As for the similarities and differences, first of all, it seems that the setting is slightly different. For example, neither the feasible region of (P) nor (P\(_{\text {scaled}}^ {\mathcal {A}}\)) can be expected to contain some \(\epsilon \)-ball. Nevertheless, the basic procedure could be seen as an oracle for the feasible region of (P\(_{\text {scaled}}^ {\mathcal {A}}\)), in the sense that it returns a cut y when the procedure is not able to prove or disprove the feasibility of (P\(_{\text {scaled}}^ {\mathcal {A}}\)). This cut can be used to define half-spaces that contain some of the blocks of the feasible region of (P\(_{\text {scaled}}^ {\mathcal {A}}\)), see item (ii) of Lemma 11. However, the basic procedure is more than a simple oracle and proactively tries to improve the point received as input.

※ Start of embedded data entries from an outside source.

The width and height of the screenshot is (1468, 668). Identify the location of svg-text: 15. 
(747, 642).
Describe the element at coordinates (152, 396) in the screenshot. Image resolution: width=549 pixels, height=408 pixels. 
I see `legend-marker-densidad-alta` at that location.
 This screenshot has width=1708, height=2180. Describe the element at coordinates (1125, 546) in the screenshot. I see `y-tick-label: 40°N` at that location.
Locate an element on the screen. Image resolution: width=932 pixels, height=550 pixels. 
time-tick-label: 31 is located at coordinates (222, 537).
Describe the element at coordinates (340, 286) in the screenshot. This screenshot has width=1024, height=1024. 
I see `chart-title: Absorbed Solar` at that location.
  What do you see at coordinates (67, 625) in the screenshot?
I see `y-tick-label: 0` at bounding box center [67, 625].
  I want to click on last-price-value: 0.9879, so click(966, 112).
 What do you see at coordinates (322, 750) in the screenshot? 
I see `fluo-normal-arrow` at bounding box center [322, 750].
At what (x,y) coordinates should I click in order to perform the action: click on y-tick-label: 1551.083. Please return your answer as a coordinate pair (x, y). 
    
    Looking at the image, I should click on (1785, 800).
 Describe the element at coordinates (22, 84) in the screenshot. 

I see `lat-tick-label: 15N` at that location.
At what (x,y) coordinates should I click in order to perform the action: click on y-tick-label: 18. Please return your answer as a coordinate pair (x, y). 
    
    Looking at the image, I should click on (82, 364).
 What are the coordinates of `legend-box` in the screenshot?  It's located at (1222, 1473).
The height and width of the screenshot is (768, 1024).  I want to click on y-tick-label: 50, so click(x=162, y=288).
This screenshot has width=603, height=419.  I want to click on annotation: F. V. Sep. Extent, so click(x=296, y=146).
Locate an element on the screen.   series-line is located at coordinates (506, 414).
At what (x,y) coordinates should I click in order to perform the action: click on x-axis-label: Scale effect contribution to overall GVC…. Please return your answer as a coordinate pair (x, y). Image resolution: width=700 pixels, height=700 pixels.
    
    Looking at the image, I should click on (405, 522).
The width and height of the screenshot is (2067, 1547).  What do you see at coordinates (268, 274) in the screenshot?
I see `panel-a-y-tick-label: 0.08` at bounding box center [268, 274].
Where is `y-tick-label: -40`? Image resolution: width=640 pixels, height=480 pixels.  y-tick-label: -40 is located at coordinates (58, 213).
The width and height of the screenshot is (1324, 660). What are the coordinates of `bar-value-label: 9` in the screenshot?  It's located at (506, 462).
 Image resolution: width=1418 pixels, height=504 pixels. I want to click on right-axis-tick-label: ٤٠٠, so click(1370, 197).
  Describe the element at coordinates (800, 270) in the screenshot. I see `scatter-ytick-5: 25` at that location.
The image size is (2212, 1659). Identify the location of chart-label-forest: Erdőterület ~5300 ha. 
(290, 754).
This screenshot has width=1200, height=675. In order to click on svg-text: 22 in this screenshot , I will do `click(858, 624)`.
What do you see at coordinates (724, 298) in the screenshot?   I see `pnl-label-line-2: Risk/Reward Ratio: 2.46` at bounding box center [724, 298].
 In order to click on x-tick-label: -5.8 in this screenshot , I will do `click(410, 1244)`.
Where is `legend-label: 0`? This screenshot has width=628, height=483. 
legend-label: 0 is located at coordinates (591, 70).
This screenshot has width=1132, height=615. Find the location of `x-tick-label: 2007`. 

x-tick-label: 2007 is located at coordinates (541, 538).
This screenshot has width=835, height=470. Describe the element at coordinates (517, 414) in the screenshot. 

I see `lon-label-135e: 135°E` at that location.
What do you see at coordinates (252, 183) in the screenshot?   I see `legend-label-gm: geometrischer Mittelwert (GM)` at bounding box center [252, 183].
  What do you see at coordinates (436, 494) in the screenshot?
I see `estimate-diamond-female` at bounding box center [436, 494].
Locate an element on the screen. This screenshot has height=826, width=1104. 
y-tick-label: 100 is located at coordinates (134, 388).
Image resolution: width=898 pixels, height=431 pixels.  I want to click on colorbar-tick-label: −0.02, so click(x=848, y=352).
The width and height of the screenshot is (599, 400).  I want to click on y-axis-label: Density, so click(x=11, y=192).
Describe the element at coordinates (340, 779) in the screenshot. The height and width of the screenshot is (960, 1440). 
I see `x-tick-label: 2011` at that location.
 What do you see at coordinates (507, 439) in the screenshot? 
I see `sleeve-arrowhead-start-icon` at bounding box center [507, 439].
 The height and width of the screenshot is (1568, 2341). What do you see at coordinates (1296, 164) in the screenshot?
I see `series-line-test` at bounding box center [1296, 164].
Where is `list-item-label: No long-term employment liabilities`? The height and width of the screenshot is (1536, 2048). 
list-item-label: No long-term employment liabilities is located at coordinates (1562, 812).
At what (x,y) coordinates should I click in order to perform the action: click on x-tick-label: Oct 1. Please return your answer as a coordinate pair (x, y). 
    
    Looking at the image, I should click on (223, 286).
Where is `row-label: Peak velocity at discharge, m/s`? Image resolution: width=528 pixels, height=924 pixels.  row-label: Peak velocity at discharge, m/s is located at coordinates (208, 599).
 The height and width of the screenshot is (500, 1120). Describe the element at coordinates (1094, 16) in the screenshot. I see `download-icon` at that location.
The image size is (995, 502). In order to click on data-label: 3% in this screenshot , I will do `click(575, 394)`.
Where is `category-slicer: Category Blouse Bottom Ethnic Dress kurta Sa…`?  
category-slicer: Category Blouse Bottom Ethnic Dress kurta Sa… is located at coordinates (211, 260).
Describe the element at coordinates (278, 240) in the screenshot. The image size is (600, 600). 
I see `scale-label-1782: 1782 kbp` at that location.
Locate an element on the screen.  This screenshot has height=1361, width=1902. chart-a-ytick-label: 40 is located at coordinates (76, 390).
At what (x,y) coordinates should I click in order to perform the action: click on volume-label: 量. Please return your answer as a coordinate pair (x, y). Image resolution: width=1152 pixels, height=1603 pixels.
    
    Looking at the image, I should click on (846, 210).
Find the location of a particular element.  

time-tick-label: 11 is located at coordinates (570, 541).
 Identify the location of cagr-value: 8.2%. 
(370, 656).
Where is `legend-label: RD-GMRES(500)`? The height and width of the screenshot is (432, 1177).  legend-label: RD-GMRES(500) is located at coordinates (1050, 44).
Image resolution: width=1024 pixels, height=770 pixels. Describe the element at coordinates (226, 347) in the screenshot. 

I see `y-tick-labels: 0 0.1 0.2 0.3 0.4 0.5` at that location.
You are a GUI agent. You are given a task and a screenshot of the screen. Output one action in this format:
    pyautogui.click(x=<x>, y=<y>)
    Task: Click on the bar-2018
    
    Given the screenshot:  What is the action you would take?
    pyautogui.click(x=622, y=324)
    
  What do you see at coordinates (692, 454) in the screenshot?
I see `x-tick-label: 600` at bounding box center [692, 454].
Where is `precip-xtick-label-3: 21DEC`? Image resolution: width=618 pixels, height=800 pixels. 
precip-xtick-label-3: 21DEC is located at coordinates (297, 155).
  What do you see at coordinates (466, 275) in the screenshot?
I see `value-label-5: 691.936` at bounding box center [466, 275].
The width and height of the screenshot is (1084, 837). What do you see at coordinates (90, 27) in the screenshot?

Then, after y is found we try to improve it by decreasing a function constructed around \(-\log \det (\cdot )\), as in Theorem 12. It might be possible that the update in Theorem 12 could be seen as trying to approximate the analytic center of some set that contains the feasible region of (P\(_{\text {scaled}}^ {\mathcal {A}}\)), but, at this moment, it is not clear to us the appropriate way of establishing such a connection. Furthermore, the step where \( {\mathcal {A}}^i\) is updated to \( {\mathcal {A}}^iQ^i\) (Line 17 in Algorithm 2) does not seem to have a clear counterpart in analytic center methods. Nevertheless, we think it could be an interesting topic of future research to take a closer look at the relationship between the methods.